Vous savez pourquoi, lorsque des condamnés sont fusillés, il y a toujours plusieurs hommes pour tirer? C'est pour que chacun puisse se libérer du poids d'avoir tué un homme en se disant «ce n'était probablement pas ma balle qui a tué cette personne, je n'ai donc tué personne». Or, cette réaction, naturelle mais illégitime, est la même que celle qui consiste à se dire «ces 15 000 personnes sont mortes, mais ce ne sont certainement pas mes gestes et mes décisions passées qui y ont contribué». Comme le fait que chacun des hommes ayant appuyé sur la gâchette pour fusiller un condamné est en fait responsable de la mort de ce condamné (même si ce n'est pas sa propre balle qui l'a tué), chacun des membres de votre société est responsable de la mort de ces 15 000 personnes âgées, même si personne n'y a directement contribué.

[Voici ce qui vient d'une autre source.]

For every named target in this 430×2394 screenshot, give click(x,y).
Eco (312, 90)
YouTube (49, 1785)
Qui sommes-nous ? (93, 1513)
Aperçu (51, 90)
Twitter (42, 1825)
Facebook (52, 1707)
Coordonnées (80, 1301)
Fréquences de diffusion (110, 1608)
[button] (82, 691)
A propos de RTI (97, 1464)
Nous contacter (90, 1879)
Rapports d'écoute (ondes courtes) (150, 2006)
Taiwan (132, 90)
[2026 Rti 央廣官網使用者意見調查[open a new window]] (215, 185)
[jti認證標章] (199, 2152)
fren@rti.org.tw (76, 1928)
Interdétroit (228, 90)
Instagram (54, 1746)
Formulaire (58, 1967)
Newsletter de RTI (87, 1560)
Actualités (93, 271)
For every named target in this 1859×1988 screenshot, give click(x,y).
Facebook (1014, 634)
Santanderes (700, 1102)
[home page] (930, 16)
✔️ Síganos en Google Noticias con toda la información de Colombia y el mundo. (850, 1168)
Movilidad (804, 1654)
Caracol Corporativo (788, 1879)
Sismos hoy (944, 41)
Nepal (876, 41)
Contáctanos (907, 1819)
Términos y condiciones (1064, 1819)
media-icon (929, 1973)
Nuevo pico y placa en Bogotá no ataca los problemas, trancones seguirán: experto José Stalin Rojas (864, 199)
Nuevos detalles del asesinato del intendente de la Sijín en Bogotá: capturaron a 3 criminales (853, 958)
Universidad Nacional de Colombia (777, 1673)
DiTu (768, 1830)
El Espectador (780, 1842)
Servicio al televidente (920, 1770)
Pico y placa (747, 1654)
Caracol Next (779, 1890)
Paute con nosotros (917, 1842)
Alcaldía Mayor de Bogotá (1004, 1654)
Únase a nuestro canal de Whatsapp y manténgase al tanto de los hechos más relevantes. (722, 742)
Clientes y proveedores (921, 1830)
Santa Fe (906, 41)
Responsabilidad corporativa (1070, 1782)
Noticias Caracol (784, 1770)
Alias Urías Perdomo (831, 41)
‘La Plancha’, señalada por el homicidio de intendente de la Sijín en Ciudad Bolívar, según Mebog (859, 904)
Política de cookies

Le verdict est difficile à prendre. Cependant, c'est la seule façon d'arriver un jour à ce que chacun, en se sentant responsable de ce qui arrive aux autres, pose un geste qui, mis bout à bout avec tous les gestes de tous les autres, parvienne à changer quelque chose à ce qui semblait jusque là inéluctable. Le monde n'est pas donné: il vous faut le construire, perpétuellement. Qu'allez-vous faire dès maintenant et dans l'avenir pour améliorer votre sort et celui de vos concitoyens?

Cordialement,

Simone de Beauvoir
         
         

dames.guy@wanadoo.fr

      Madame Simone de Beauvoir,

Merci pour m'avoir répondu aussi rapidement. Vos mots sont durs mais, ô combien vrais. Il est exact qu'il est plus facile d'accuser les autres d'irresponsabilité que se regarder et dire «et moi qu'ai-je fait».

Vos paroles sont matière à réfléchir, elles m'interpellent, me font réaliser que je ne suis pas meilleure, ni plus attentionnée que les autres, puisque je suis en train de geindre seule dans mon coin sur ces violences qui me concernent, «mais dont je ne me sentais pas responsable». Aussi je vais faire un travail sur moi-même afin que cette prise de conscience ne soit pas éphémère.

Aller vers les autres, faire davantage, une visite, un petit mot, un sourire, être à l'écoute, partager en somme.

Merci encore, ce sont les paroles que je devais entendre.

Madame, je vous salue respectueusement.